Friday 24 November 2017

Greece set to submit loan extension request today

Jeroen Dijsselbloem, the chairman of the Eurogroup.
Jeroen Dijsselbloem, the chairman of the Eurogroup.
Colm Kelpie

Colm Kelpie

GREECE looks poised to seek a six-month loan extension today with attention now focused on whether Eurozone finance ministers, who have been pushing an extension of the current bailout, will agree to cede ground.

Crunch talks collapsed in Brussels on Monday night because Athens wouldn't accept a call for an extension to its bailout programme.

The country was given just days to decide whether it wished to alter course and request an extension but the new Greek government has been strongly resisting the move.

Athens is now expected to formally request an extension to its loan arrangements, to avoid running out of cash, and not an extension of the austerity policies imposed under its bailout.

Yesterday it released documents which it provided to Eurozone finance ministers for the two most recent, failed Eurogroup meetings, outlining how it wanted to overhaul its bailout.

Unlike three years ago when fears Greece could crash out of the euro panicked investors, markets are holding steady.

In fact, European stocks had risen to a seven-year high by mid-afternoon yesterday amid investor speculation that the country will be able to reach a compromise.

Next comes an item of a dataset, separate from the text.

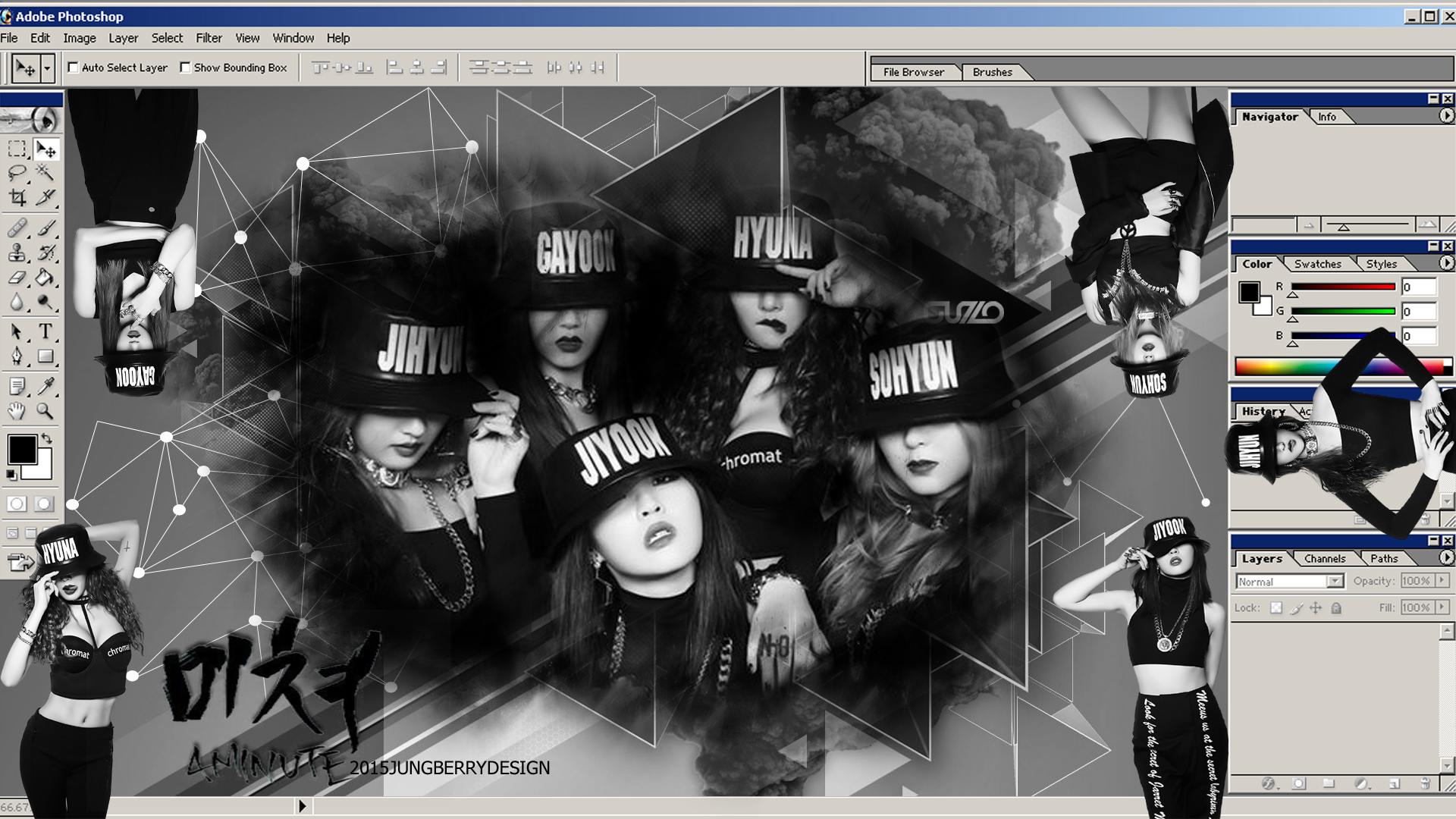Open the Filter menu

Greek bond yields fell sharply, but rose marginally later in the day yesterday.

Bloomberg quoted a Greek government official yesterday as saying the country would submit its request for a six-month loan extension today - a day later than originally planned.

But there was little sign of a softening in the stance from Germany, with Finance Minister Wolfgang Schaeuble saying: "It's not about extending a credit programme but about whether this bailout programme will be fulfilled, yes or no."

Germany's economy minister Sigmar Gabriel, however, welcomed what he referred to as a signal from Greece that it was ready to negotiate. It is understood that the loan request would be based on a text drawn up earlier this week by EU Economics Commissioner Pierre Moscovici, which was discarded by Eurozone finance ministers when they met on Monday.

Discussions allegedly ended on Monday night after Greek negotiators settled on a draft agreement with the European Commission, only for the text to be replaced with alternative wording when it came to signing the deal.

Meanwhile, Greece yesterday released a 30-page document provided to finance ministers reiterating its pledge to "take unprecedented action to fight corruption, tax evasion and ensure tax enforceability, with an emphasis on transfer pricing in large corporates active abroad".

The restoration of the country's minimum wage will be phased in gradually to 2012 levels from September, the documents stated, while the country will run a primary surplus of a maximum of 1.5pc of GDP.

It said the required surplus of 4.5pc of GDP "year in-year-out has no historical precedent in any situation resembling that of Greece today".

"It will simply be not possible for our country to grow if we remain on the growth-sapping austerity path imposed on our economy," the documents said.

The Greek government, led by far-left party Syriza, came to power last month on a promise to end austerity measures and to renegotiate the bailout deal.

It has resisted calls for an extension of the bailout, instead preferring so-called bridging loans to avert a short-term cash crisis and to allow it time to potentially renegotiate the current deal on less onerous terms.

Eurogroup chairman Jeroen Dijsselbloem said on Monday that Greece must request an extension of the existing bailout by Friday or the programme will expire at the end of this month.

Greek crisis Q&A

Where now for Greece?

Athens, which has been resisting calls to extend its current bailout programme, is expected to request an extension of its loan arrangement today, to avoid running out of cash. The country’s bailout concludes at the end of the month.

What are the main obstacles to a deal?

Both sides – the Eurozone establishment and Germany in particular – and Greece have maintained entrenched positions. Greece wants to renegotiate its bailout, and, to avoid a short-term cash crisis, wants to use an alternative source of funding on a bridge basis. The Eurozone has been ruling this out, saying the best way forward is to simply extend the current bailout programme. Athens is saying no, because that would mean an extension of austerity, which it rejects.

Will this reported loan extension deal be accepted by Eurozone policymakers?

That’s hard to say. Yesterday, Germany stuck to its tough line. Eurozone finance ministers may reconvene in Brussels, possibly as early as tomorrow, to discuss it if the extension is requested.

But, they may also say it’s not enough.

The markets, however, believe a compromise will be found.

And if it isn’t?

The powers that be won’t yet answer that question.